Eco Diario de la Palabra
 

MÁS ALLÁ DE LAS APARIENCIAS


El otro día, cuando subía a un autobús de larga distancia, mi compañera de viaje me comentó que no se había atrevido a preguntarle al conductor por el lugar donde tenía que meter la maleta porque tenía cara de “pocos amigos” y parecía enfadado. Me hizo recordar que hace algunos años se puso “de moda” un pequeño libro de esos que hacen pensar: “El caballero de la armadura oxidada”. Bajo la inocente apariencia de un cuento, se ponía sobre la mesa cómo con frecuencia las personas protegen su verdadero yo bajo una rígida armadura que espanta a quienes le rodean… como le pasaba al chófer de constante rostro enfadado.  

Seguro que hemos comprobado por experiencia como hay algunas personas que, detrás de un modo de ser áspero e incluso desagradable, esconden un corazón tan grande que no les cabe en el pecho. Está claro que las apariencias engañan y que, si nos dejamos llevar por ellas, podemos perder la oportunidad de atisbar el tesoro que todos escondemos en nuestro interior. Jesús sí que fue un maestro en esto de no dejarse llevar por las apariencias. Donde todos veían a un estafador que se enriquecía a costa de doblarles los impuestos a sus vecinos, Él descubrió un corazón inquieto y buscador que anhelaba ser acogido sin juicios. Por eso, cuando se auto-invitó a la casa de Zaqueo, esto no pudo sino rendirse ante el que había descubierto su verdad más verdadera (Lc 19,1-10).   

Pero el Evangelio también nos alerta frente a lo contrario porque, aunque nuestro modo de actuar dé la sensación de que somos “hijos modélicos” de esos que no se les puede reprochar nada, nos podría suceder como al hermano mayor que se quedó en casa mientras el menor se perdía: que compartamos con el Padre todo… menos sus entrañas misericordiosas (Lc 15,11-32).  
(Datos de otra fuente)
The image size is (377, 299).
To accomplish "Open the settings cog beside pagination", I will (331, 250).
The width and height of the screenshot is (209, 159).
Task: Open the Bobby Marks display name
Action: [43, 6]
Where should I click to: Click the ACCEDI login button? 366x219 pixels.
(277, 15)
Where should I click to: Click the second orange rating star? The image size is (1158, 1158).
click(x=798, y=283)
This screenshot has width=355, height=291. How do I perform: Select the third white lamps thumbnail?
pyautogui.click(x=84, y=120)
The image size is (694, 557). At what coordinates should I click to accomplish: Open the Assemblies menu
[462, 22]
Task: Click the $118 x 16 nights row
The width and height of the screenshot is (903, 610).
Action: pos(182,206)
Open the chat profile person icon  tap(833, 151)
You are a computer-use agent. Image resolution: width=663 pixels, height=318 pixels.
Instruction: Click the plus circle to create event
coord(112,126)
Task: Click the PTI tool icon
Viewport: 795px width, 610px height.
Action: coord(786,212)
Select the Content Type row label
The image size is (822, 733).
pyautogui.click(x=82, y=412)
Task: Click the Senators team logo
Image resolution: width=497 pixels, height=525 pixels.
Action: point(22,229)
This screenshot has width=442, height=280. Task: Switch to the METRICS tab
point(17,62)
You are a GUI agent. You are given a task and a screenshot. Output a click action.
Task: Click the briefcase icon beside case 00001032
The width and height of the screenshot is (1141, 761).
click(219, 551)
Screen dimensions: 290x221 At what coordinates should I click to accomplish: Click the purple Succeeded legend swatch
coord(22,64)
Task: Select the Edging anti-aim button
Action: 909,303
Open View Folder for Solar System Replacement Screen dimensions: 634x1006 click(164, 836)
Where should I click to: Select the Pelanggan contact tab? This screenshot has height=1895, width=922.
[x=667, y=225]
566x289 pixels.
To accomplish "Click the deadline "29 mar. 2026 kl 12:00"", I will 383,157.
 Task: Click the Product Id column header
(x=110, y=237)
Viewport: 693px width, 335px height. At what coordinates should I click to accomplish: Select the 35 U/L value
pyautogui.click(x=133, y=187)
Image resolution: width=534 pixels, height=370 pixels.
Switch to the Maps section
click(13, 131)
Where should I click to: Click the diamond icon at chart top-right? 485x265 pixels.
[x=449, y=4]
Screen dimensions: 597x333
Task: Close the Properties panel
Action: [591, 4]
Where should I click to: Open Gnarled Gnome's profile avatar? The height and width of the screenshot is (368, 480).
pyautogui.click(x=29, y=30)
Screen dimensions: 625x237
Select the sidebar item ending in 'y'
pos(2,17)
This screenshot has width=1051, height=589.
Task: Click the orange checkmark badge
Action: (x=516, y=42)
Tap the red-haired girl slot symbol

Aunque a veces nos preocupa el qué dirán quienes nos rodean, nos debería dar mucha tranquilidad que Dios se fija en el corazón del ser humano (1Sam 16,7) y salta por encima de las apariencias que, con frecuencia, nos ciegan tanto a nosotros. ¿Seremos capaces de no dejarnos confundir por el exterior? ¿Se nos “pegará” del Padre su mismo modo de mirar a quienes nos rodean desde unas entrañas llenas de misericordia?